My Dad was a New York City cop for thirty years. As a young boy I would watch him get ready for work, the last thing he did was snap his gun to his belt. I still remember smell of the holster leather, it was old, weathered and scuffed. Safety on, strapped in tightly.
At night, he would come home, take off the gun, and put it in safe at the top of the closet. He would say to me, "I'm locking up the roscoe for the night". Cops called guns a roscoe back then. I don't know why.
In over thirty years he never fired the weapon on duty, except in mandatory target practice exercises. Mt father despised violence of any kind, the only reason he became cop was because the job was available after the war and I guess he liked the idea of a pension and benefits.

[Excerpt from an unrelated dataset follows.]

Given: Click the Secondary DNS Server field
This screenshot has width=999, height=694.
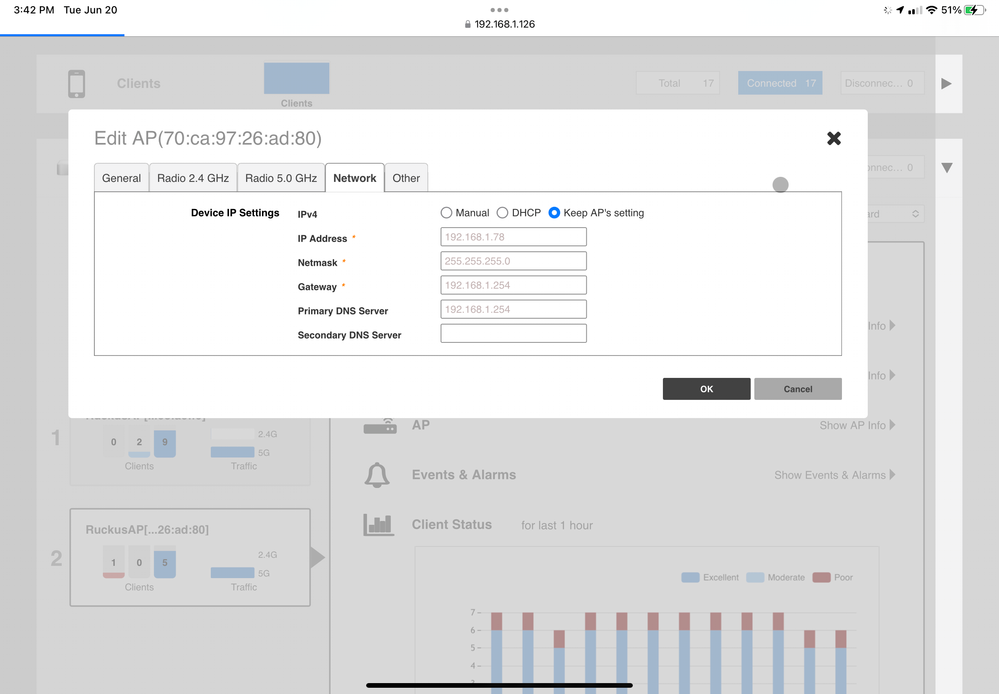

One time when I was very young, maybe five or six, he took me to a public pool to see some friends. I was with the parents of friends, but couldn't find my father for over an hour. It turns out, that some wild man, jacked on booze and amphetamines, waving a broken bottle was terrorizing people at the pool. My Dad, off duty, and then about fifty years old with a heart condition, held this animal down until the cops came.. The maniac took a four inch bite out of my fathers arm, and I still remember my father, that night, laying on the sofa with an ice pack after receiving a monster size tetanus shot.
I asked him why he didn't use his gun, and he said there were too many innocent people around. He had disarmed this psychopath of the broken bottle at this time.
I could easily put yesterday's shooting tragedy in Connecticut right up there with 9/11. Fewer folks were killed, but the theme is the same, the lives of innocents were inexplicably snuffed out. Defenseless human beings just going about their daily lives. Poor, sweet children. Innocents were terrorized.
Unfortunately this will become political fodder for the anti-gun and pro-gun people. All I know is that we need to do better. How we get there? I have no idea.